Wichtig ist natürlich auch, dass bahnbrechende Studienergebnisse nach gründlicher Abwägung des Einzelfalls eventuell bereits Anlass geben können, die Diagnostik oder Therapie zu verändern, auch wenn sie sich noch nicht in einer neuen Leitlinie finden.

 

Welche Leitlinien haben sich in den letzten Jahren besonders stark verändert?

Nicht immer verändern neue medizinische Leitlinien die Vorgehensweise der Ärztinnen und Ärzte grundlegend. Die Behandlung einiger Herzerkrankungen hat sich allerdings in den vergangenen Jahren maßgeblich verbessert: „So hat sich beispielsweise in der Therapie von Herzinfarkten viel getan. Sie werden nicht mehr mit einer starken Blutverdünnung behandelt, sondern vorzugsweise im Katheterlabor versorgt, um das Gefäß wieder zu eröffnen. Dies senkt das Komplikationsrisiko erheblich und führt häufiger zum erwünschten Behandlungserfolg“, sagt Prof. Achenbach. Auch die Herzschwäche (Herzinsuffizienz) wird nun anders behandelt: „Die aktuellen Leitlinien empfehlen nun die medikamentöse Behandlung mit sogenannten SGLT-2-Inhibitoren. Diese lindern die Symptome einer Herzinsuffizienz erheblich und gemäß den veröffentlichten Studien reduzieren sie die Anzahl der Krankenhauseinweisungen sowie die Sterblichkeit der Patientinnen und Patienten.“ Solche Verbesserungen in der Patientenversorgung führen dazu, dass sich nicht nur die Lebensdauer, sondern auch die Lebensqualität der Betroffenen erhöht.

 

Gibt es auch Leitlinien für Patienten und Angehörige?
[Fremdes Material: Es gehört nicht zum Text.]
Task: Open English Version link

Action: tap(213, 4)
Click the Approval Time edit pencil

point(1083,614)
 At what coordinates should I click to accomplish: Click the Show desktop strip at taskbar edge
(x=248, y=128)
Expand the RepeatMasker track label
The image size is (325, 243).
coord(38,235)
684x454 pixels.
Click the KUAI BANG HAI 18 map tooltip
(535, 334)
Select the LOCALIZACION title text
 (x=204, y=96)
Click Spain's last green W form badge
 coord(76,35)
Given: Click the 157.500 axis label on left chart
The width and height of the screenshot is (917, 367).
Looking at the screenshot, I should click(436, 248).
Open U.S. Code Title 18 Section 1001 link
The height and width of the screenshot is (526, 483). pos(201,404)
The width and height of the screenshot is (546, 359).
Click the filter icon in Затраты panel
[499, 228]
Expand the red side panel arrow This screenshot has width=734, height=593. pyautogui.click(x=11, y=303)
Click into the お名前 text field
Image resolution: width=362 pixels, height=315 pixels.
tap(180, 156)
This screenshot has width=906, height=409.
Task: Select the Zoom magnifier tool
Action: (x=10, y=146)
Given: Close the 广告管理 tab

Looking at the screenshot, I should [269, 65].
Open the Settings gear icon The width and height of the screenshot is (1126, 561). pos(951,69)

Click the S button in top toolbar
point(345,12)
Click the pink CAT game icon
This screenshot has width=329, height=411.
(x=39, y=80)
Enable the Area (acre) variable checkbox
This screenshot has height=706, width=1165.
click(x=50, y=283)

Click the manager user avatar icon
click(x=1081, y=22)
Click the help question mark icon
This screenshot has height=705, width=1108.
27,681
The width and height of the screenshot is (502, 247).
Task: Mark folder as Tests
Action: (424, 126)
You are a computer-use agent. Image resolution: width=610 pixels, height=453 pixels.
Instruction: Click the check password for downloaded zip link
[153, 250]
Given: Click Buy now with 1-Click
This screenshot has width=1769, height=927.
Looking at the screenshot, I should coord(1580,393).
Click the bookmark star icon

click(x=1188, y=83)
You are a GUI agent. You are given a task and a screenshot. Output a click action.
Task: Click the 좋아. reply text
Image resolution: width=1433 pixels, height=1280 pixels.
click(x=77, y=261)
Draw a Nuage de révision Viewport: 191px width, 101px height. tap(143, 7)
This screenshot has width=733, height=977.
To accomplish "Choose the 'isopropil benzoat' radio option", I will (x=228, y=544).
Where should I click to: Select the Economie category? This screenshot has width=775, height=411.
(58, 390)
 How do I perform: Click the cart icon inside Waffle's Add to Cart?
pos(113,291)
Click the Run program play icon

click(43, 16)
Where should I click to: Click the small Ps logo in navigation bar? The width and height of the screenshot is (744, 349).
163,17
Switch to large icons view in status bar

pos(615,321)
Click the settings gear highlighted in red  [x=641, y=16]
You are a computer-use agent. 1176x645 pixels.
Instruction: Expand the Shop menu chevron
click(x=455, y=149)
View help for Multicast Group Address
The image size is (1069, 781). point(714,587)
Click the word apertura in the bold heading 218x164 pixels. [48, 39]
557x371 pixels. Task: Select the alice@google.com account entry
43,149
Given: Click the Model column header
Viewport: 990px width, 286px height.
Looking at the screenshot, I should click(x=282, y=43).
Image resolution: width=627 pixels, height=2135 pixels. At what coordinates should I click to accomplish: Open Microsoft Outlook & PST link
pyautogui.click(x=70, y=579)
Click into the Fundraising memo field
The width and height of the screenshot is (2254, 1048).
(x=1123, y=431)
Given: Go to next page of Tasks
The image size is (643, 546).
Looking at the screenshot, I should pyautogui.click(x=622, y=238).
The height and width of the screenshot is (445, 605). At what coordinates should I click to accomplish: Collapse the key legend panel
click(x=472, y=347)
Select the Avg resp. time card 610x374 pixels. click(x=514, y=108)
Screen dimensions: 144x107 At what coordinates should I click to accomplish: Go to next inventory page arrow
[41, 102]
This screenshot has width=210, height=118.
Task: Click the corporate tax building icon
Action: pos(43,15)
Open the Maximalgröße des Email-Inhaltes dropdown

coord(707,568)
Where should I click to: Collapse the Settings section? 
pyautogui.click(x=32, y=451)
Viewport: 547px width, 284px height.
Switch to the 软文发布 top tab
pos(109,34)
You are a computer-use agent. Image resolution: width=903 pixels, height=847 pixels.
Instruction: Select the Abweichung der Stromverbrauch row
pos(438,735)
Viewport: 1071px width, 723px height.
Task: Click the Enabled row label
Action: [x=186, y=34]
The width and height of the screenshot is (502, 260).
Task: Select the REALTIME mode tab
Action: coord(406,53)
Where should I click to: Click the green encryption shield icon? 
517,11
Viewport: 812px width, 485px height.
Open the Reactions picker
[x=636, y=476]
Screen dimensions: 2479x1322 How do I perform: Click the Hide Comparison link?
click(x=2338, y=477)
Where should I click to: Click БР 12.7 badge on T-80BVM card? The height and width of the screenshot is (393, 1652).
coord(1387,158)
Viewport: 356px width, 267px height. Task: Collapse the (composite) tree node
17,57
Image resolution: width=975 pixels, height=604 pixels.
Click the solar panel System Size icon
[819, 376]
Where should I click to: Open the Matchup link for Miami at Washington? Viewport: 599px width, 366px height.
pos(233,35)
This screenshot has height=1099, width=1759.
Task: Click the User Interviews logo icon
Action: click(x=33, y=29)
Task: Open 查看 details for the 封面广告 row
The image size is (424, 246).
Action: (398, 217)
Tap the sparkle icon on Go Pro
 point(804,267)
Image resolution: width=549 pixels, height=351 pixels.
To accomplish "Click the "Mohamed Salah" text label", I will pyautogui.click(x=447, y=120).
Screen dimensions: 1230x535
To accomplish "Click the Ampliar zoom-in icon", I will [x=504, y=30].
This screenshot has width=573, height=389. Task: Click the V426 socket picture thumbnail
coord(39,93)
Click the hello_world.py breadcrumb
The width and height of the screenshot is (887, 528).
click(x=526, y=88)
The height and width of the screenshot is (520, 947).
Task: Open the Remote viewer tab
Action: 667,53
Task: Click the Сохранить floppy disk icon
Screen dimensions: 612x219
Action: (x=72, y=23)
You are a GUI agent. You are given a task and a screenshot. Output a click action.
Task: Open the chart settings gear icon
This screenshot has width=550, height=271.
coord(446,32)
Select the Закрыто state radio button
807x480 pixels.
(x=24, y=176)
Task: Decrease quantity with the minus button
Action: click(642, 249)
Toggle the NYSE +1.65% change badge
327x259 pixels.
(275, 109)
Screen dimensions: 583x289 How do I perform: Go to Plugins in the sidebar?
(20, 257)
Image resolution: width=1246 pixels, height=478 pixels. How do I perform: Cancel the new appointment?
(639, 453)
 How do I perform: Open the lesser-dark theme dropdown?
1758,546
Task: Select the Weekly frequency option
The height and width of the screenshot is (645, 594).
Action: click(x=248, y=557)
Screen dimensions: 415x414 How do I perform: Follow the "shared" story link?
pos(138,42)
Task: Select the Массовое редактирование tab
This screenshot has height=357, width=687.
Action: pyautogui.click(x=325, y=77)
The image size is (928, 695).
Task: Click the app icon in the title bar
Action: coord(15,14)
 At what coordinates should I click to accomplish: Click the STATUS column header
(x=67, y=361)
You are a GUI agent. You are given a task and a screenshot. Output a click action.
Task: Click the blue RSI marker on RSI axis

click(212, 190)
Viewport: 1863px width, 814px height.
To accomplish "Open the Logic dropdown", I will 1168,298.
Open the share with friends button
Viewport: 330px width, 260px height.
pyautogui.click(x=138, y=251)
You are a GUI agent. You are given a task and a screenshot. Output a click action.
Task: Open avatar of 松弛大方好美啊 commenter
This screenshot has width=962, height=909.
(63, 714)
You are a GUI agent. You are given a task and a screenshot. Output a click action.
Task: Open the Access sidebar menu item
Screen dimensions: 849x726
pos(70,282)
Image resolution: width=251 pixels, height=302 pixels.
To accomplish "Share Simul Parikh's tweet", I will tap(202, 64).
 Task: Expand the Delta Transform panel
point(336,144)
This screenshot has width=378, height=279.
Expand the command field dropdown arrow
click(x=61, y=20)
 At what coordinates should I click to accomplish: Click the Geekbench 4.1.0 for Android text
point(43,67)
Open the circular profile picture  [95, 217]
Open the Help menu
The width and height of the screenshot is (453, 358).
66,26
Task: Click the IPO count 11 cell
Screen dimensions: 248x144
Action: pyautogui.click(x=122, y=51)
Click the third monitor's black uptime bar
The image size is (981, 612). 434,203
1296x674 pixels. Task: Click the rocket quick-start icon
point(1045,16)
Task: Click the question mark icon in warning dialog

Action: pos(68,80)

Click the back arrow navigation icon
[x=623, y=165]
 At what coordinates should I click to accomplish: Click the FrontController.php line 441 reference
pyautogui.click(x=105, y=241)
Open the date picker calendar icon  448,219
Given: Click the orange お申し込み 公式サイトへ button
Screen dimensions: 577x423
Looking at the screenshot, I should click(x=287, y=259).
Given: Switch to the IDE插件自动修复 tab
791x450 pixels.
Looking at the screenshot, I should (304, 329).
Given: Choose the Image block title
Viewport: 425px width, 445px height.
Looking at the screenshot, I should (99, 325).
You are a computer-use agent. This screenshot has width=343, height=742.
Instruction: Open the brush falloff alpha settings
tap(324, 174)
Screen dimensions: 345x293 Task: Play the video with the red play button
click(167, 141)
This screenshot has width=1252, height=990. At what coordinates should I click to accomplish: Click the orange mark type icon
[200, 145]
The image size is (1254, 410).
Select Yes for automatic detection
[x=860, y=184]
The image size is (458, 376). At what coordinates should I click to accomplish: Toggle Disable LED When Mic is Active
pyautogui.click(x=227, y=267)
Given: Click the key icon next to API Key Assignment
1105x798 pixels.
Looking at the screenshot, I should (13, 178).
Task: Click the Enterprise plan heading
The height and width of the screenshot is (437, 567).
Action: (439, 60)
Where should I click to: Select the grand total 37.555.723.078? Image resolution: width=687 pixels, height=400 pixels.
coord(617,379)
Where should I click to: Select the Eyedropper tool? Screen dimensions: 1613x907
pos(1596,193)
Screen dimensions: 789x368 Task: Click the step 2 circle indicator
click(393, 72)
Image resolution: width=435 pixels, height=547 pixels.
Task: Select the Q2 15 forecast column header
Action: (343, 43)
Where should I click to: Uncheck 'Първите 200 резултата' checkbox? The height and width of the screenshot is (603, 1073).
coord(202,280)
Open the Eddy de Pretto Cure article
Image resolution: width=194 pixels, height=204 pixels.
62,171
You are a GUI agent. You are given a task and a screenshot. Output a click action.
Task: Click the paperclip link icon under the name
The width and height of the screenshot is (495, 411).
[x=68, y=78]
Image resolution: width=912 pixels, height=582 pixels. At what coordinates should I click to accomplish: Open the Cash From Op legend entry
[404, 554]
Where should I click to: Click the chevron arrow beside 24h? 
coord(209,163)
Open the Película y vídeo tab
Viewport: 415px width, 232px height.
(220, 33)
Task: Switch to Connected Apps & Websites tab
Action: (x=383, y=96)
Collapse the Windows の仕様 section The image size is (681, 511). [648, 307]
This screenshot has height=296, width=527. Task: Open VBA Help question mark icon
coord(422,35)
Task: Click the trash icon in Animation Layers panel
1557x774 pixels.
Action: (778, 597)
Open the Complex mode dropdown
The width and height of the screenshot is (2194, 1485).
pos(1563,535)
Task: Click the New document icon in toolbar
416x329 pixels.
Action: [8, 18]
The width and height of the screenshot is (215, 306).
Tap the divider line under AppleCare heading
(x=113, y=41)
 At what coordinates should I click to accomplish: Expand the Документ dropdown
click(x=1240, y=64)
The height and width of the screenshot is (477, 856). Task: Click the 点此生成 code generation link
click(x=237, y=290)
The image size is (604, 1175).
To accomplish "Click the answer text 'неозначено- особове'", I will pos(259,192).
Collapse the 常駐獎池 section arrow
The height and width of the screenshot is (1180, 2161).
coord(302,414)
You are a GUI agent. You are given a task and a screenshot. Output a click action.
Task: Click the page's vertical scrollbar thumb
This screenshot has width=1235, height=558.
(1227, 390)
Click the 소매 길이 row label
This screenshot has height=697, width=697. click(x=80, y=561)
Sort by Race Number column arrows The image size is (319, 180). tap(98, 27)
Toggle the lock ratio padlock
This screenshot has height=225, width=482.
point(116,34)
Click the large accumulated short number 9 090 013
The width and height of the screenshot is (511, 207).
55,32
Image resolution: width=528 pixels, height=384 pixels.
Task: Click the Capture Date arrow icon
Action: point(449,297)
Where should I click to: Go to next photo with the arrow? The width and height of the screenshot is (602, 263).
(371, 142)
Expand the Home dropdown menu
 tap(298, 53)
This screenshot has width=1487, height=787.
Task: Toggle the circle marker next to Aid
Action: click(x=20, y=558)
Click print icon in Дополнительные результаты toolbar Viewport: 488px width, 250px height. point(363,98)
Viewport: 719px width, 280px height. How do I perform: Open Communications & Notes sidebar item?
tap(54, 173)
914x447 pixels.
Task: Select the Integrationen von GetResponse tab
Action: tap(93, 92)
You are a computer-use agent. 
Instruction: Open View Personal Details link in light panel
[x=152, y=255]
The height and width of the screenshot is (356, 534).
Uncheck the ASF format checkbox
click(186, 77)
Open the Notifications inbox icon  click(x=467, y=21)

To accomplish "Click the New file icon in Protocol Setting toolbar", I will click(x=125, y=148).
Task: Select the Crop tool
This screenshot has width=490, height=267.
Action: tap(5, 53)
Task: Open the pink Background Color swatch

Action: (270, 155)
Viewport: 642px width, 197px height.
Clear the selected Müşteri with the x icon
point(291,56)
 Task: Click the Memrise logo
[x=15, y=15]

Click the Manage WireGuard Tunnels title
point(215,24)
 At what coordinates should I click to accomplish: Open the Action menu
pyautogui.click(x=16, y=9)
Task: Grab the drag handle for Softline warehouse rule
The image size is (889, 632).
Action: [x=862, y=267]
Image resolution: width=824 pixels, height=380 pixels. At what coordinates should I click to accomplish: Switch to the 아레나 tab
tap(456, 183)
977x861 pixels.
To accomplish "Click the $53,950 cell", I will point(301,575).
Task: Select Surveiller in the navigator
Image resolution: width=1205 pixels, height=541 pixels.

Für einen möglichst günstigen Krankheitsverlauf ist neben der ärztlichen Behandlung die Mitarbeit der Betroffenen und ihrer Angehörigen wichtig. Eine gute Kenntnis der eigenen Erkrankung gehört dazu. Das haben auch die Fachgesellschaften erkannt und stellen in zunehmendem Maße Leitlinien in Laiensprache zur Verfügung. „Die Europäische Gesellschaft für Kardiologie stellt sogenannte ‚Patient Pages‘ zur Verfügung, unter anderem für die Herzinsuffizienz und Herzrhythmusstörungen. Diese Patienteninformationen enthalten die wichtigsten Punkte der entsprechenden Leitlinien, aufbereitet für Laien“, sagt Prof. Achenbach. Die Patientenleitlinien klären zudem über Maßnahmen auf, mit denen Betroffene selbständig ihren gesundheitlichen Zustand verbessern und ihr Risiko für weitere Komplikationen senken können: „Bei Herzschwäche etwa setzte man früher auf Schonung und hat jegliche Belastung vermieden. Heute wissen wir, dass körperliche Betätigung bei Herzschwäche extrem wichtig ist. Das sollte jede Patientin und jeder Patient wissen“, sagt Prof. Achenbach. Die entsprechenden Patientenleitlinien zu verschiedenen Erkrankungen finden Sie auf der Internetseite der Arbeitsgemeinschaft der Wissenschaftlichen Medizinischen Fachgesellschaften.